**EXERCISE DESCRIPTION**
Reproduce the Elgar article word for word from "As Elgar had" up to and including "Newman’s religious poem.".
TEXT START
Many more pictures relating to London’s monuments can be found at the Look and Learn picture library.

The enigmatic Edward Elgar captured the spirit of England

Posted in Famous Composers, Historical articles, History, Music, Religion on Friday, 11 October 2013

This edited article about music originally appeared in Look and Learn issue number 423 published on 21 February 1970.

Edward Elgar, picture, image, illustration
Edward Elgar, and the window in Worcester Cathedral based on his Dream of Gerontius by Angus McBride

One evening in the summer of 1897 Edward Elgar was in his living-room, idly strumming on the piano. His wife, who was sitting opposite to him, suddenly looked up from her book and asked him what it was he was playing. “Nothing,” he replied vaguely. “But I dare say something might be made of it.” At that stage in his musical career Elgar was regarded as a minor composer – someone whose talent was unlikely to blossom into genius.

Elgar – the son of a Worcester organist and music-seller – was all too aware of this. At the age of forty he was dissatisfied with both his work and his reputation. Although he was a competent violinist, he had given up the instrument in favour of the more demanding life of a composer. Several of his early pieces – including the overture Froissart – had been very popular, but he despised their easy success.

So, when his wife praised the unusual melody he had improvised, he decided to use it as the basis for a larger, more ambitious work. When the piece was finished he dedicated it: “To my friends pictured within” – saying that the thirteen variations on the theme were how he imagined some of those closest to him would have written the music.

He called the work the Enigma Variations, and revelled in the controversy which it aroused. Musicians all over Britain tried to solve the riddle of the mysterious and unheard theme. Time and again they failed to do so, and Elgar himself refused to help them.

As Elgar had hoped it would, the Variations established him as the most important English composer since Purcell, who had died just over two hundred years before. By now Elgar was displaying a spiritual turn of mind, which led him to compose his great oratorio, The Dream of Gerontius, a setting of Cardinal Newman’s religious poem.

The oratorio was first performed in 1900 at the Birmingham Festival, where it enjoyed only a limited success. Due to lack of rehearsals and the poor quality of the choir it was not heard to full advantage, but the more discerning critics realised that they were witnessing the birth pains of a masterpiece.

During his long career Elgar was known as the most British of composers, and after leaving religious music for a while he produced his two deeply patriotic Pomp and Circumstance marches – the first of which set a Coronation Ode to Edward VII and became generally loved as Land of Hope and Glory.

When he died in 1934, Sir Edward Elgar had taken his place at the forefront of modern musicians. Today his symphonies, violin and cello concertos, and chamber music are still as widely played as his music was at the beginning of the century.
TEXT END
SUPPLIED MATERIAL START
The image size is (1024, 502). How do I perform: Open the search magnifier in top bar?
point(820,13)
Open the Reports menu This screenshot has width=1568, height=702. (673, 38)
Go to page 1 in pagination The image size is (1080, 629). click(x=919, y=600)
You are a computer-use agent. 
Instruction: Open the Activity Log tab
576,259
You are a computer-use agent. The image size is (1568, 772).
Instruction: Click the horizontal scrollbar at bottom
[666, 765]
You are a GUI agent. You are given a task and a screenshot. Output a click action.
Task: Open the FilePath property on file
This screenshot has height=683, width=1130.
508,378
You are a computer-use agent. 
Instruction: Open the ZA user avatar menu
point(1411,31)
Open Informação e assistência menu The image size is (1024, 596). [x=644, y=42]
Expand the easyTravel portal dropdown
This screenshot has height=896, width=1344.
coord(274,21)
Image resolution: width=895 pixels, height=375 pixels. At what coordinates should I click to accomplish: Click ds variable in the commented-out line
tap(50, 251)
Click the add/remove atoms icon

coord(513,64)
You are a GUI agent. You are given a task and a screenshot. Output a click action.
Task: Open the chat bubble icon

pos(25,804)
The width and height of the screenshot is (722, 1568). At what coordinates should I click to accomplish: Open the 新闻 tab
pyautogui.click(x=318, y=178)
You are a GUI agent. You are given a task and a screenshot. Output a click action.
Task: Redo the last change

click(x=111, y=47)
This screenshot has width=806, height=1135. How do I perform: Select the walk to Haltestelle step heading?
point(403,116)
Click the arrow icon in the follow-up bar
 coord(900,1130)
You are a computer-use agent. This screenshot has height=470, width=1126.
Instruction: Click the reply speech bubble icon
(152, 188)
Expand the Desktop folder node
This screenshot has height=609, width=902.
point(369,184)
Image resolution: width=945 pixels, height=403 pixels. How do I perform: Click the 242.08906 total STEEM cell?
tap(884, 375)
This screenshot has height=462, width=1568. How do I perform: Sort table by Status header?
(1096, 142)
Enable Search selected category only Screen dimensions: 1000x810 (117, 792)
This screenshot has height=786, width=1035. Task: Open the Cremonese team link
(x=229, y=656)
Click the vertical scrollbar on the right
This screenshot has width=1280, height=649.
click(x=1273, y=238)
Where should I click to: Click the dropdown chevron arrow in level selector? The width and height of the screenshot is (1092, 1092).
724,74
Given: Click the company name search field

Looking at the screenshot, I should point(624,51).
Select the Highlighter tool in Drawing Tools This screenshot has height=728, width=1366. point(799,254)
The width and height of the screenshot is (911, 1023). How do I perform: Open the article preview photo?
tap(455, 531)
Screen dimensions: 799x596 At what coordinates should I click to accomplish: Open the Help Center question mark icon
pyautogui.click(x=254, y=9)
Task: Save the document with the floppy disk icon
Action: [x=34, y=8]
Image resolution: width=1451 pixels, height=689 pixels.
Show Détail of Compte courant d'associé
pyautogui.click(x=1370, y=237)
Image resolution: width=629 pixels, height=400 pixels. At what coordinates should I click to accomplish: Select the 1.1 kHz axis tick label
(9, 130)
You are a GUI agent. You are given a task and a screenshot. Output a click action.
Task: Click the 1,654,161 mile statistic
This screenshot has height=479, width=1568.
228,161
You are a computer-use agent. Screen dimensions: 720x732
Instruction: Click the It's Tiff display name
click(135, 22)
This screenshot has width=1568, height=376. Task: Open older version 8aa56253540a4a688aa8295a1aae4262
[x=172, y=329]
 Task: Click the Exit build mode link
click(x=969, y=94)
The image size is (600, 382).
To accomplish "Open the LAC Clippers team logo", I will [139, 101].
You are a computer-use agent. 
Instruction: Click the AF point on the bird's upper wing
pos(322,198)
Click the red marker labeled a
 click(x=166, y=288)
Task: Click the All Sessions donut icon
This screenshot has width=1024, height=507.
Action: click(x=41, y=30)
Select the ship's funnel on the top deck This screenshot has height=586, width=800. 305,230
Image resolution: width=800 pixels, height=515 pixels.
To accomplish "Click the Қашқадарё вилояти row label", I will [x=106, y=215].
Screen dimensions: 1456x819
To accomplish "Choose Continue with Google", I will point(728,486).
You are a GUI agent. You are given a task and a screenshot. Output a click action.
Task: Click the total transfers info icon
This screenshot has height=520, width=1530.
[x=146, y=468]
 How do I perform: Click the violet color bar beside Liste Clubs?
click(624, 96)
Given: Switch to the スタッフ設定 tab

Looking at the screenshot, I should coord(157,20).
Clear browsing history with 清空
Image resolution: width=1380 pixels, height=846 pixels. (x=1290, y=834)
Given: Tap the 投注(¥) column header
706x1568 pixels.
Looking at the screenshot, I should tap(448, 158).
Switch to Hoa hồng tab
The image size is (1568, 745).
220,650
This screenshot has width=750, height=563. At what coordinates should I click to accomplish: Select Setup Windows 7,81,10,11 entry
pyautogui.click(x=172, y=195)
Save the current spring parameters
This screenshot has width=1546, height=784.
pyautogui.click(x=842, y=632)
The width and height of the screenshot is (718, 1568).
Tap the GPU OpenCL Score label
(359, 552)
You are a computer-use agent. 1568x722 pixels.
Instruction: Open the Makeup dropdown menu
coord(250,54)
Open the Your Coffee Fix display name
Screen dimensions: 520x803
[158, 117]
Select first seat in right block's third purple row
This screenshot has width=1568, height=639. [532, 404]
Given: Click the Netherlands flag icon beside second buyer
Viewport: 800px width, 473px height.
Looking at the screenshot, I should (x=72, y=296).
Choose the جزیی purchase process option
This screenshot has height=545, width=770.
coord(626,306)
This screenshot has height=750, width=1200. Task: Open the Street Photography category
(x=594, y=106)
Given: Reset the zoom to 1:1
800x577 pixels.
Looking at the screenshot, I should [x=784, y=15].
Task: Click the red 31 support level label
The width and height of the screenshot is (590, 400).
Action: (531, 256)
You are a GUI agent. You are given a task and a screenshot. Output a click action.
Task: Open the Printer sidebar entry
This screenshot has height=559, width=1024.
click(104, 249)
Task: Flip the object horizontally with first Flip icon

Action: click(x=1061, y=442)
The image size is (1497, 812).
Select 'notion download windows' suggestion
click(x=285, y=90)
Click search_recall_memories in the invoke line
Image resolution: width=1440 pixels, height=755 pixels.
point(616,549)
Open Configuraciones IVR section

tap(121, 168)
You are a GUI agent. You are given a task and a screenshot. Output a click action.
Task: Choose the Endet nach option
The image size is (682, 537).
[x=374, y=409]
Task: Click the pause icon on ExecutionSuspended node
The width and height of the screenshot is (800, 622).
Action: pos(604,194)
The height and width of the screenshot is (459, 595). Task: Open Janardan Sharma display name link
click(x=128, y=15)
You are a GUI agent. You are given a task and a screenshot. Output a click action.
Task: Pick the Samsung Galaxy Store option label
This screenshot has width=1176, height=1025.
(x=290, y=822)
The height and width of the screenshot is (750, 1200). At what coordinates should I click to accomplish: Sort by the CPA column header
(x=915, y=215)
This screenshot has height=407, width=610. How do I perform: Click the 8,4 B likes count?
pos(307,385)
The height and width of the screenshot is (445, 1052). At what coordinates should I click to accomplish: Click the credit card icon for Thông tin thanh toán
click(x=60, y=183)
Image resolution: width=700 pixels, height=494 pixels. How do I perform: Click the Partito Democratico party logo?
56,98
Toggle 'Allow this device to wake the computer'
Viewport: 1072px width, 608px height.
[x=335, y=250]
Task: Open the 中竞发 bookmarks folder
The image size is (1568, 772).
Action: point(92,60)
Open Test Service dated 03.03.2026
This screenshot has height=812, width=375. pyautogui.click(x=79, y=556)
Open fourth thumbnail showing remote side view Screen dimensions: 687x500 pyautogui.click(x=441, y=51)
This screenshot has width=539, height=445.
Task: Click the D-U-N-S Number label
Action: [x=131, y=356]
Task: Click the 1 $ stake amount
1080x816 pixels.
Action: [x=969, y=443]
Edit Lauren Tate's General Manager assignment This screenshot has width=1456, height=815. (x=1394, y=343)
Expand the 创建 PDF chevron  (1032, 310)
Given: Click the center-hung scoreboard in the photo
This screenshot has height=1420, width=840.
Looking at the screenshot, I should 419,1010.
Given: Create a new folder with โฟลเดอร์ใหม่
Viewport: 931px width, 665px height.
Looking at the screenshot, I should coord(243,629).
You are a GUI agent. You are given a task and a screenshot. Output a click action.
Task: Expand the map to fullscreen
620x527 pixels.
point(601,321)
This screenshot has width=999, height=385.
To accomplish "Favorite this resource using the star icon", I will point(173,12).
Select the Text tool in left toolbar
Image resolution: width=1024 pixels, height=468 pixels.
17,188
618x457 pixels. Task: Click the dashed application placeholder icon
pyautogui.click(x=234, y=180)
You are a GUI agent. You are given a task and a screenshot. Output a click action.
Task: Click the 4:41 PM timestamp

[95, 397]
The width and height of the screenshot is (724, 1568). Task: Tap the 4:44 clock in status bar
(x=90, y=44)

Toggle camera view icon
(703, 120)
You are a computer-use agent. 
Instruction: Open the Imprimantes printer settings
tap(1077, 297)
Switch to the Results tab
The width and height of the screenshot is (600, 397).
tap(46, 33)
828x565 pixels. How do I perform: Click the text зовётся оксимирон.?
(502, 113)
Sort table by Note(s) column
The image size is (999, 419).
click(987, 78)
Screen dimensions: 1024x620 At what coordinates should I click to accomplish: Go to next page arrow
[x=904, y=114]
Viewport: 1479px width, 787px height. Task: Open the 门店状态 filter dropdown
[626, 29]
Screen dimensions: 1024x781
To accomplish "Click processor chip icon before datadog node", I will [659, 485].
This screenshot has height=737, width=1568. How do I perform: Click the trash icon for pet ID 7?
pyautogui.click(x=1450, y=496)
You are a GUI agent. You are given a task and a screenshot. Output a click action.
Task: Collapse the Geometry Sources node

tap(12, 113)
SUPPLIED MATERIAL END
**ANSWER FOR THIS EXERCISE**
As Elgar had hoped it would, the Variations established him as the most important English composer since Purcell, who had died just over two hundred years before. By now Elgar was displaying a spiritual turn of mind, which led him to compose his great oratorio, The Dream of Gerontius, a setting of Cardinal Newman’s religious poem.